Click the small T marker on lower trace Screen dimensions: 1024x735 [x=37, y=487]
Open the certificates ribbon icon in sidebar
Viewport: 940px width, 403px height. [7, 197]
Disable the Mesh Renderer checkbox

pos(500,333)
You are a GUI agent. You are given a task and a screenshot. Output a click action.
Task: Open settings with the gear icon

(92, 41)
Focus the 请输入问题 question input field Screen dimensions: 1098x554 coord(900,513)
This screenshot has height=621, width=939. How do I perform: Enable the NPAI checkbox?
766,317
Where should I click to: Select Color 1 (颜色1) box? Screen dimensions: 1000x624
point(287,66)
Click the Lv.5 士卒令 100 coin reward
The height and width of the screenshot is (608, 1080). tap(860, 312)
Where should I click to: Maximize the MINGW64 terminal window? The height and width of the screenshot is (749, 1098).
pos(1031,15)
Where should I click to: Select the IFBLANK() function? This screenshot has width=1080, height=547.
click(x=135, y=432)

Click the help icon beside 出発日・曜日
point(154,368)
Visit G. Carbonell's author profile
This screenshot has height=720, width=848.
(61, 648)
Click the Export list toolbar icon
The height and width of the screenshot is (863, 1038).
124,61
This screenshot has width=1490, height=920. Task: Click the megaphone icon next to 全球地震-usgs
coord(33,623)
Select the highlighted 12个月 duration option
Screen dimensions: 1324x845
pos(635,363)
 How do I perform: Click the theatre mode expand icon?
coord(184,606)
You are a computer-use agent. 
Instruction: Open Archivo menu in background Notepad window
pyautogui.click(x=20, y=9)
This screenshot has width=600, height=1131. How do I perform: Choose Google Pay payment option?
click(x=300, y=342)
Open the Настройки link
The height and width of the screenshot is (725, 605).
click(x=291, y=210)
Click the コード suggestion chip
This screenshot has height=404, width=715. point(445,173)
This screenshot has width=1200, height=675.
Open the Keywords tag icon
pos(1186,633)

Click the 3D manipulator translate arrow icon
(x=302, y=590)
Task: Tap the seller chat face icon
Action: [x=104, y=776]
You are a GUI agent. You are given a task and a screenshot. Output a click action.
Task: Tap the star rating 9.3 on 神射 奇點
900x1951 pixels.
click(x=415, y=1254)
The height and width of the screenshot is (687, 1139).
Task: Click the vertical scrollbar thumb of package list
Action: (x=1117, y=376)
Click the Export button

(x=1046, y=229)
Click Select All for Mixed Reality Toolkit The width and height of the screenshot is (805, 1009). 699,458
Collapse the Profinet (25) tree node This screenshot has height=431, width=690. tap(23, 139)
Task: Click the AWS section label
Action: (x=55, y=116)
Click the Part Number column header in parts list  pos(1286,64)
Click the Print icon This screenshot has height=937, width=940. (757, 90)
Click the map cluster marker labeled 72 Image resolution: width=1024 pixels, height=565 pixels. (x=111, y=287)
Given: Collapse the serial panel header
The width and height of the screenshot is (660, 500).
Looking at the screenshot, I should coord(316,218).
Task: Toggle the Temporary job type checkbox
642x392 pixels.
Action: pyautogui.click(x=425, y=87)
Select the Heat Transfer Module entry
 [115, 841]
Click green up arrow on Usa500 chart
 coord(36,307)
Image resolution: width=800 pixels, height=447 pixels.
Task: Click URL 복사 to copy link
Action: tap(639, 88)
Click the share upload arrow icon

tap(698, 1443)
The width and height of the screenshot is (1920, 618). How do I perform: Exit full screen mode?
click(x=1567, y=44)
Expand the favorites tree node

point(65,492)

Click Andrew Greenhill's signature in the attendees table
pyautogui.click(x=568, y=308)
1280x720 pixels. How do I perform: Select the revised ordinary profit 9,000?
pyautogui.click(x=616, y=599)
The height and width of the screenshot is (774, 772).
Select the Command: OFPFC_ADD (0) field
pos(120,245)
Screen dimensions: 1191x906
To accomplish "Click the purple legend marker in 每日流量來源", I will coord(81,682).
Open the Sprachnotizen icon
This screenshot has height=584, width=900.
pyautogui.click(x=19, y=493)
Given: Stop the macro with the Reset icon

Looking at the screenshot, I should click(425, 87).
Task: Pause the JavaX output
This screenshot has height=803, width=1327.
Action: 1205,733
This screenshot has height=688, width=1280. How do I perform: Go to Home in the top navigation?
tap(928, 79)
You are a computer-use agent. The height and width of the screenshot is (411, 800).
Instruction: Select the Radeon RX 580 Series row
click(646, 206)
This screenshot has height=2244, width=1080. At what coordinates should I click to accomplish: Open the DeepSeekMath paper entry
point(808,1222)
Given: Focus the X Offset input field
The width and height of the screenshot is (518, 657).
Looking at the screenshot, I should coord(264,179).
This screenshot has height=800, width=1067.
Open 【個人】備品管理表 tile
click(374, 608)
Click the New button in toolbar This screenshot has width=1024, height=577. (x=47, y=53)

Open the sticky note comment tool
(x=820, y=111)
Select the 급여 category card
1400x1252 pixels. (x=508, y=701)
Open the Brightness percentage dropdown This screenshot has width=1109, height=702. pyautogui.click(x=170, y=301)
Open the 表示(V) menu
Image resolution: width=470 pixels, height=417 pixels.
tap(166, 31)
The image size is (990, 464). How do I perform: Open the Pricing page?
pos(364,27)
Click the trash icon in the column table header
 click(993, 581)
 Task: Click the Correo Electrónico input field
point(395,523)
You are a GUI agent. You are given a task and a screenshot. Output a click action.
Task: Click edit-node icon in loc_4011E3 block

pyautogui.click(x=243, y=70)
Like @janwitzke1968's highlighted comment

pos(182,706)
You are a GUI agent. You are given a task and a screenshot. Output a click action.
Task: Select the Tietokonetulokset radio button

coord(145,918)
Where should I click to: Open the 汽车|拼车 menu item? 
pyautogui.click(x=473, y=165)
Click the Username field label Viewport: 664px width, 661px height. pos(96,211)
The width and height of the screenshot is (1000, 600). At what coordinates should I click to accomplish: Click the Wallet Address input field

Required work - Reproduce the entries above in full and exactly.

Output of the exercise -
Click the small T marker on lower trace Screen dimensions: 1024x735 [x=37, y=487]
Open the certificates ribbon icon in sidebar
Viewport: 940px width, 403px height. [7, 197]
Disable the Mesh Renderer checkbox

pos(500,333)
You are a GUI agent. You are given a task and a screenshot. Output a click action.
Task: Open settings with the gear icon

(92, 41)
Focus the 请输入问题 question input field Screen dimensions: 1098x554 coord(900,513)
This screenshot has height=621, width=939. How do I perform: Enable the NPAI checkbox?
766,317
Where should I click to: Select Color 1 (颜色1) box? Screen dimensions: 1000x624
point(287,66)
Click the Lv.5 士卒令 100 coin reward
The height and width of the screenshot is (608, 1080). tap(860, 312)
Where should I click to: Maximize the MINGW64 terminal window? The height and width of the screenshot is (749, 1098).
pos(1031,15)
Where should I click to: Select the IFBLANK() function? This screenshot has width=1080, height=547.
click(x=135, y=432)

Click the help icon beside 出発日・曜日
point(154,368)
Visit G. Carbonell's author profile
This screenshot has height=720, width=848.
(61, 648)
Click the Export list toolbar icon
The height and width of the screenshot is (863, 1038).
124,61
This screenshot has width=1490, height=920. Task: Click the megaphone icon next to 全球地震-usgs
coord(33,623)
Select the highlighted 12个月 duration option
Screen dimensions: 1324x845
pos(635,363)
 How do I perform: Click the theatre mode expand icon?
coord(184,606)
You are a computer-use agent. 
Instruction: Open Archivo menu in background Notepad window
pyautogui.click(x=20, y=9)
This screenshot has width=600, height=1131. How do I perform: Choose Google Pay payment option?
click(x=300, y=342)
Open the Настройки link
The height and width of the screenshot is (725, 605).
click(x=291, y=210)
Click the コード suggestion chip
This screenshot has height=404, width=715. point(445,173)
This screenshot has width=1200, height=675.
Open the Keywords tag icon
pos(1186,633)

Click the 3D manipulator translate arrow icon
(x=302, y=590)
Task: Tap the seller chat face icon
Action: [x=104, y=776]
You are a GUI agent. You are given a task and a screenshot. Output a click action.
Task: Tap the star rating 9.3 on 神射 奇點
900x1951 pixels.
click(x=415, y=1254)
The height and width of the screenshot is (687, 1139).
Task: Click the vertical scrollbar thumb of package list
Action: (x=1117, y=376)
Click the Export button

(x=1046, y=229)
Click Select All for Mixed Reality Toolkit The width and height of the screenshot is (805, 1009). 699,458
Collapse the Profinet (25) tree node This screenshot has height=431, width=690. tap(23, 139)
Task: Click the AWS section label
Action: (x=55, y=116)
Click the Part Number column header in parts list  pos(1286,64)
Click the Print icon This screenshot has height=937, width=940. (757, 90)
Click the map cluster marker labeled 72 Image resolution: width=1024 pixels, height=565 pixels. (x=111, y=287)
Given: Collapse the serial panel header
The width and height of the screenshot is (660, 500).
Looking at the screenshot, I should coord(316,218).
Task: Toggle the Temporary job type checkbox
642x392 pixels.
Action: pyautogui.click(x=425, y=87)
Select the Heat Transfer Module entry
 [115, 841]
Click green up arrow on Usa500 chart
 coord(36,307)
Image resolution: width=800 pixels, height=447 pixels.
Task: Click URL 복사 to copy link
Action: tap(639, 88)
Click the share upload arrow icon

tap(698, 1443)
The width and height of the screenshot is (1920, 618). How do I perform: Exit full screen mode?
click(x=1567, y=44)
Expand the favorites tree node

point(65,492)

Click Andrew Greenhill's signature in the attendees table
pyautogui.click(x=568, y=308)
1280x720 pixels. How do I perform: Select the revised ordinary profit 9,000?
pyautogui.click(x=616, y=599)
The height and width of the screenshot is (774, 772).
Select the Command: OFPFC_ADD (0) field
pos(120,245)
Screen dimensions: 1191x906
To accomplish "Click the purple legend marker in 每日流量來源", I will coord(81,682).
Open the Sprachnotizen icon
This screenshot has height=584, width=900.
pyautogui.click(x=19, y=493)
Given: Stop the macro with the Reset icon

Looking at the screenshot, I should click(425, 87).
Task: Pause the JavaX output
This screenshot has height=803, width=1327.
Action: 1205,733
This screenshot has height=688, width=1280. How do I perform: Go to Home in the top navigation?
tap(928, 79)
You are a computer-use agent. The height and width of the screenshot is (411, 800).
Instruction: Select the Radeon RX 580 Series row
click(646, 206)
This screenshot has height=2244, width=1080. At what coordinates should I click to accomplish: Open the DeepSeekMath paper entry
point(808,1222)
Given: Focus the X Offset input field
The width and height of the screenshot is (518, 657).
Looking at the screenshot, I should coord(264,179).
This screenshot has height=800, width=1067.
Open 【個人】備品管理表 tile
click(374, 608)
Click the New button in toolbar This screenshot has width=1024, height=577. (x=47, y=53)

Open the sticky note comment tool
(x=820, y=111)
Select the 급여 category card
1400x1252 pixels. (x=508, y=701)
Open the Brightness percentage dropdown This screenshot has width=1109, height=702. pyautogui.click(x=170, y=301)
Open the 表示(V) menu
Image resolution: width=470 pixels, height=417 pixels.
tap(166, 31)
The image size is (990, 464). How do I perform: Open the Pricing page?
pos(364,27)
Click the trash icon in the column table header
 click(993, 581)
 Task: Click the Correo Electrónico input field
point(395,523)
You are a GUI agent. You are given a task and a screenshot. Output a click action.
Task: Click edit-node icon in loc_4011E3 block

pyautogui.click(x=243, y=70)
Like @janwitzke1968's highlighted comment

pos(182,706)
You are a GUI agent. You are given a task and a screenshot. Output a click action.
Task: Select the Tietokonetulokset radio button

coord(145,918)
Where should I click to: Open the 汽车|拼车 menu item? 
pyautogui.click(x=473, y=165)
Click the Username field label Viewport: 664px width, 661px height. pos(96,211)
The width and height of the screenshot is (1000, 600). At what coordinates should I click to accomplish: Click the Wallet Address input field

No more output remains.